(Record excerpts)

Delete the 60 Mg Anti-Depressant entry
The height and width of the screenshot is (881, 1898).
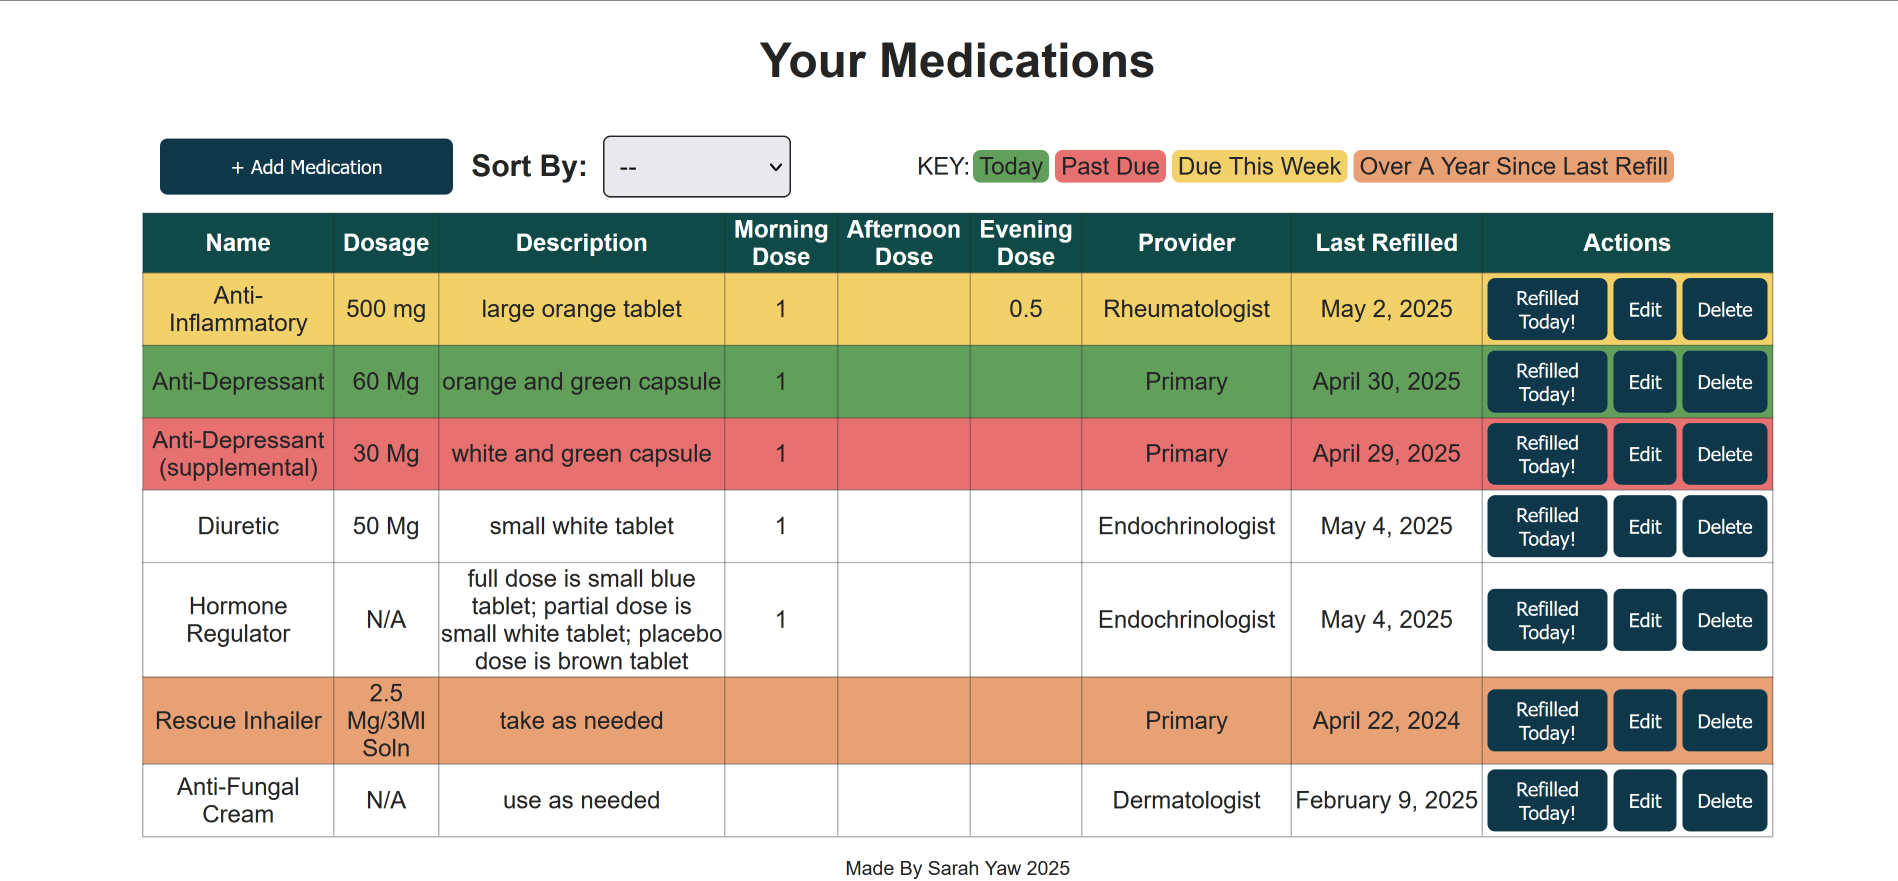coord(1724,382)
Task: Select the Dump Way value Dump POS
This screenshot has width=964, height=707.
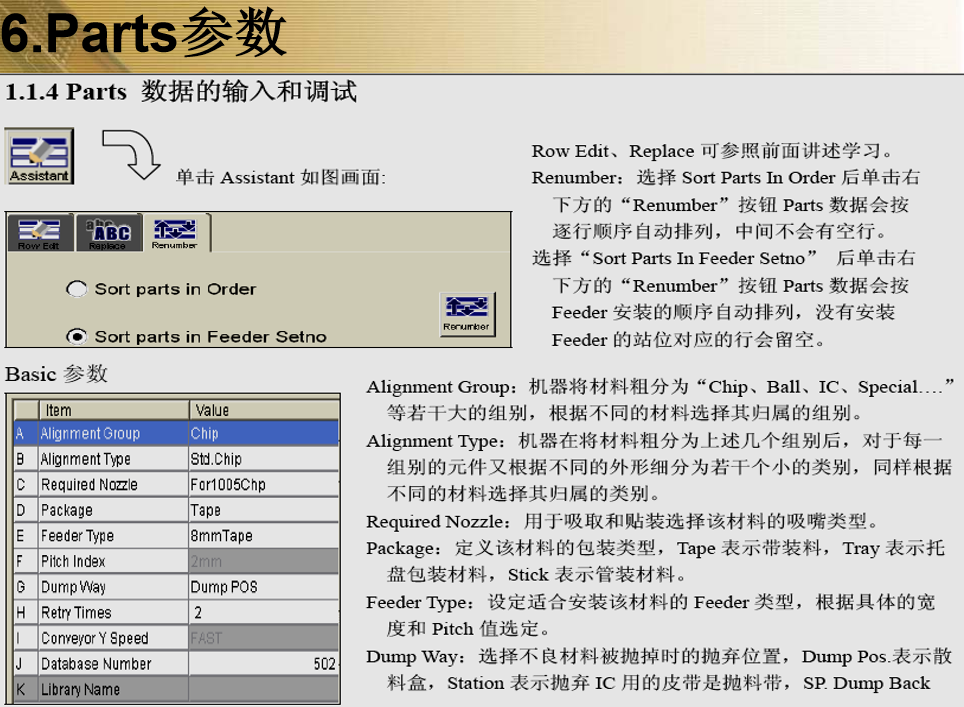Action: [x=262, y=587]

(End Record excerpts)

Problem requirements = Leave the pictures aside and output each entry exactly as it stands.

Output of the task =
Delete the 60 Mg Anti-Depressant entry
The height and width of the screenshot is (881, 1898).
coord(1724,382)
Task: Select the Dump Way value Dump POS
This screenshot has width=964, height=707.
Action: [x=262, y=587]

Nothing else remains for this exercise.